[Data entries]

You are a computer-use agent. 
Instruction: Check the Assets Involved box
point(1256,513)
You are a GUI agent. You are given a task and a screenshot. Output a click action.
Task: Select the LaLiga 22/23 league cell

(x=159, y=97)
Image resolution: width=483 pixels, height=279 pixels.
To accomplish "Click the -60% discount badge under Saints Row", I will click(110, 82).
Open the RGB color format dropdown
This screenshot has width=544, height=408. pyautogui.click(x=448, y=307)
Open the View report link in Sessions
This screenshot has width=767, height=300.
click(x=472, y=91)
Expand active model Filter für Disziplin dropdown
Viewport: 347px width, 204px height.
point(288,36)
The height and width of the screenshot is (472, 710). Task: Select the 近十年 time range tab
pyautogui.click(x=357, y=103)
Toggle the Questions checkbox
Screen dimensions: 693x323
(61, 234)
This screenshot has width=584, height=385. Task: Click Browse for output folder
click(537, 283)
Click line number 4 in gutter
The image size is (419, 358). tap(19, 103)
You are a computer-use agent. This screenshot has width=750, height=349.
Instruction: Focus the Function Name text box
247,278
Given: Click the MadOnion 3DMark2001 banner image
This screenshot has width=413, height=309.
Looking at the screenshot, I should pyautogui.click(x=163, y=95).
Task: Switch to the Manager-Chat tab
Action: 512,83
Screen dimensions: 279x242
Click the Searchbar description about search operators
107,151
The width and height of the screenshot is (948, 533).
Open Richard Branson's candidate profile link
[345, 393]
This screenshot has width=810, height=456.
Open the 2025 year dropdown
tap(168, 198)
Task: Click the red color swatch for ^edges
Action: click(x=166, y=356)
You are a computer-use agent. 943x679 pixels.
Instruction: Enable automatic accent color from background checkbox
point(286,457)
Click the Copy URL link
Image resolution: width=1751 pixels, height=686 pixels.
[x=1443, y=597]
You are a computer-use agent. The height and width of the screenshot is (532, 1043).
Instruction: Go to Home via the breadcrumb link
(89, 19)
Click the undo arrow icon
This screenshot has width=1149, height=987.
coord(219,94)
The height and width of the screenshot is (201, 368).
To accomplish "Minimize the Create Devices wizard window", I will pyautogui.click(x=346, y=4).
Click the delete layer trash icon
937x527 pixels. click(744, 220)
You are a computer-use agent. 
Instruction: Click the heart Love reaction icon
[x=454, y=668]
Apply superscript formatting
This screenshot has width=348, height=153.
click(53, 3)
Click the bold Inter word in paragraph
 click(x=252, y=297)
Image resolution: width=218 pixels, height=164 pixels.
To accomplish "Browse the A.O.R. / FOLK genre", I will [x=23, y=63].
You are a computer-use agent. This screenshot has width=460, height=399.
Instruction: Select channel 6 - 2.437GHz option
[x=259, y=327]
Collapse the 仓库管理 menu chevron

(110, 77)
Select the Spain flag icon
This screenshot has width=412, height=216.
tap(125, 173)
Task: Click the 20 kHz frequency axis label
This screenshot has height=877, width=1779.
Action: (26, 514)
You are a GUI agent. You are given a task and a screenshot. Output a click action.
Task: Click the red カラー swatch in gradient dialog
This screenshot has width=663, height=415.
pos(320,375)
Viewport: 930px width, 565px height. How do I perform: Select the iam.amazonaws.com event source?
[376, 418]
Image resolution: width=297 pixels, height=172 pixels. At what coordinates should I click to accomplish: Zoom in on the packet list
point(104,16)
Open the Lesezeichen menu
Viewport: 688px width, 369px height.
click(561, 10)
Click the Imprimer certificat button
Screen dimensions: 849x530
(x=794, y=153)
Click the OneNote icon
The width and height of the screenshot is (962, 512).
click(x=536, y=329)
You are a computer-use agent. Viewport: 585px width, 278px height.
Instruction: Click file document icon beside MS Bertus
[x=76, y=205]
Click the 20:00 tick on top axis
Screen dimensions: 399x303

— What is expected —
Full repetition needed. Write out every entry above exactly as given.

— Task response —
You are a computer-use agent. 
Instruction: Check the Assets Involved box
point(1256,513)
You are a GUI agent. You are given a task and a screenshot. Output a click action.
Task: Select the LaLiga 22/23 league cell

(x=159, y=97)
Image resolution: width=483 pixels, height=279 pixels.
To accomplish "Click the -60% discount badge under Saints Row", I will click(110, 82).
Open the RGB color format dropdown
This screenshot has width=544, height=408. pyautogui.click(x=448, y=307)
Open the View report link in Sessions
This screenshot has width=767, height=300.
click(x=472, y=91)
Expand active model Filter für Disziplin dropdown
Viewport: 347px width, 204px height.
point(288,36)
The height and width of the screenshot is (472, 710). Task: Select the 近十年 time range tab
pyautogui.click(x=357, y=103)
Toggle the Questions checkbox
Screen dimensions: 693x323
(61, 234)
This screenshot has width=584, height=385. Task: Click Browse for output folder
click(537, 283)
Click line number 4 in gutter
The image size is (419, 358). tap(19, 103)
You are a computer-use agent. This screenshot has width=750, height=349.
Instruction: Focus the Function Name text box
247,278
Given: Click the MadOnion 3DMark2001 banner image
This screenshot has width=413, height=309.
Looking at the screenshot, I should pyautogui.click(x=163, y=95).
Task: Switch to the Manager-Chat tab
Action: 512,83
Screen dimensions: 279x242
Click the Searchbar description about search operators
107,151
The width and height of the screenshot is (948, 533).
Open Richard Branson's candidate profile link
[345, 393]
This screenshot has width=810, height=456.
Open the 2025 year dropdown
tap(168, 198)
Task: Click the red color swatch for ^edges
Action: click(x=166, y=356)
You are a computer-use agent. 943x679 pixels.
Instruction: Enable automatic accent color from background checkbox
point(286,457)
Click the Copy URL link
Image resolution: width=1751 pixels, height=686 pixels.
[x=1443, y=597]
You are a computer-use agent. The height and width of the screenshot is (532, 1043).
Instruction: Go to Home via the breadcrumb link
(89, 19)
Click the undo arrow icon
This screenshot has width=1149, height=987.
coord(219,94)
The height and width of the screenshot is (201, 368).
To accomplish "Minimize the Create Devices wizard window", I will pyautogui.click(x=346, y=4).
Click the delete layer trash icon
937x527 pixels. click(744, 220)
You are a computer-use agent. 
Instruction: Click the heart Love reaction icon
[x=454, y=668]
Apply superscript formatting
This screenshot has width=348, height=153.
click(53, 3)
Click the bold Inter word in paragraph
 click(x=252, y=297)
Image resolution: width=218 pixels, height=164 pixels.
To accomplish "Browse the A.O.R. / FOLK genre", I will [x=23, y=63].
You are a computer-use agent. This screenshot has width=460, height=399.
Instruction: Select channel 6 - 2.437GHz option
[x=259, y=327]
Collapse the 仓库管理 menu chevron

(110, 77)
Select the Spain flag icon
This screenshot has width=412, height=216.
tap(125, 173)
Task: Click the 20 kHz frequency axis label
This screenshot has height=877, width=1779.
Action: (26, 514)
You are a GUI agent. You are given a task and a screenshot. Output a click action.
Task: Click the red カラー swatch in gradient dialog
This screenshot has width=663, height=415.
pos(320,375)
Viewport: 930px width, 565px height. How do I perform: Select the iam.amazonaws.com event source?
[376, 418]
Image resolution: width=297 pixels, height=172 pixels. At what coordinates should I click to accomplish: Zoom in on the packet list
point(104,16)
Open the Lesezeichen menu
Viewport: 688px width, 369px height.
click(561, 10)
Click the Imprimer certificat button
Screen dimensions: 849x530
(x=794, y=153)
Click the OneNote icon
The width and height of the screenshot is (962, 512).
click(x=536, y=329)
You are a computer-use agent. Viewport: 585px width, 278px height.
Instruction: Click file document icon beside MS Bertus
[x=76, y=205]
Click the 20:00 tick on top axis
Screen dimensions: 399x303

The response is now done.